Data from a pointing dataset
━━━━━━━━
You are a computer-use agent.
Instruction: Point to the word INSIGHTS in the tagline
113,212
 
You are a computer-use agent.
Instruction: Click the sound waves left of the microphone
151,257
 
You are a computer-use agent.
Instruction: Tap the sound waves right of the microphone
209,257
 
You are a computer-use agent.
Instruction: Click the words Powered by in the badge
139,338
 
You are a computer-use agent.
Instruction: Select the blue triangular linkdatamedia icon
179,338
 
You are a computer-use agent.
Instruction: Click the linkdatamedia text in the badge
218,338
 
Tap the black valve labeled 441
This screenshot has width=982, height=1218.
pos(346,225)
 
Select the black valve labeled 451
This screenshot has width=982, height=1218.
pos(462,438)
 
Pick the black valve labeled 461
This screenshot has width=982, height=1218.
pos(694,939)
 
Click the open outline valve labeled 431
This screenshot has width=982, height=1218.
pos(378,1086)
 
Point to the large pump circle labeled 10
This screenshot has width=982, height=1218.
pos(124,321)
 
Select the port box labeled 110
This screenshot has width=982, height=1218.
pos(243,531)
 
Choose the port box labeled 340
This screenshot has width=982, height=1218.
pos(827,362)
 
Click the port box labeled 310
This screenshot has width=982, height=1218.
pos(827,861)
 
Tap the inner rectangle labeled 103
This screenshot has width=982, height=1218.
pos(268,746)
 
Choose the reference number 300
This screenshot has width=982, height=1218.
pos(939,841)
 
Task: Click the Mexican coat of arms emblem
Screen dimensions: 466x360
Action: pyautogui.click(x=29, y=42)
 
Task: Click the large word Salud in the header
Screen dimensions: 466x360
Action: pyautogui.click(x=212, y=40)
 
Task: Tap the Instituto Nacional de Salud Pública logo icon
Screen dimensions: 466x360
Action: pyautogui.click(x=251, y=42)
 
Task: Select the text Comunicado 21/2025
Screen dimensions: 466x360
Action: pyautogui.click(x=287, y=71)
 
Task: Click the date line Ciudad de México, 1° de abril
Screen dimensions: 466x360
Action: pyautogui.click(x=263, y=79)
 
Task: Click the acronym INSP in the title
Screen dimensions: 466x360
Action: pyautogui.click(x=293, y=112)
━━━━━━━━
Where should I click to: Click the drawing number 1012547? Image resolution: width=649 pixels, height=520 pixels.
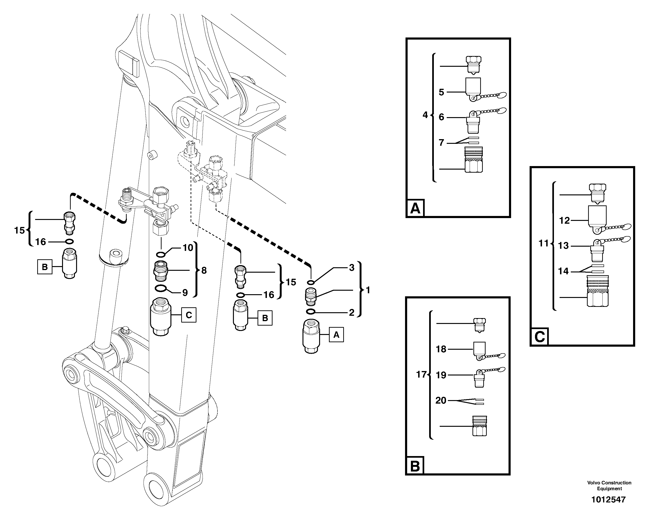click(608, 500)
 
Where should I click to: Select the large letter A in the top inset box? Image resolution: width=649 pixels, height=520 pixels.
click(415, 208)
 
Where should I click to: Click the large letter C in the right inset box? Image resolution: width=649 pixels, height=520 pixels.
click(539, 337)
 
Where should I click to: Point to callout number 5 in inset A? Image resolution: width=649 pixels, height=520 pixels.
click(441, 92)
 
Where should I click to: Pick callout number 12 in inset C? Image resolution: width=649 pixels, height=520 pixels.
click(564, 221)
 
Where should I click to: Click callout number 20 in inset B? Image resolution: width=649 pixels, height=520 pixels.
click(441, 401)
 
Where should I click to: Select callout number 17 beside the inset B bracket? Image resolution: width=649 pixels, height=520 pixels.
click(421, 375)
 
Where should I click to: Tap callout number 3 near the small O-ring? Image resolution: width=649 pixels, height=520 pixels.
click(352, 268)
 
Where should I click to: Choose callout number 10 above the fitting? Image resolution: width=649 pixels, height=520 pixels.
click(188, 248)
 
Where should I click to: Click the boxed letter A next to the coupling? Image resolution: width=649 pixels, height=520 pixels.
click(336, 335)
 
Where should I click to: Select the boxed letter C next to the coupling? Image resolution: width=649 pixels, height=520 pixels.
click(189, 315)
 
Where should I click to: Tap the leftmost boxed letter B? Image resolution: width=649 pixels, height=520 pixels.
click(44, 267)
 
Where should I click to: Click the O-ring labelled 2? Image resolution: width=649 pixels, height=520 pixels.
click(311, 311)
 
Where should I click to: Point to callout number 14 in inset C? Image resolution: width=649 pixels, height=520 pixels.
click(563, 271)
━━━━━━━━
Pull out every line of the data above that contains the string "pyautogui", matching case exactly.

■ **CORRECT ANSWER**:
Action: pyautogui.click(x=29, y=42)
Action: pyautogui.click(x=212, y=40)
Action: pyautogui.click(x=251, y=42)
Action: pyautogui.click(x=287, y=71)
Action: pyautogui.click(x=263, y=79)
Action: pyautogui.click(x=293, y=112)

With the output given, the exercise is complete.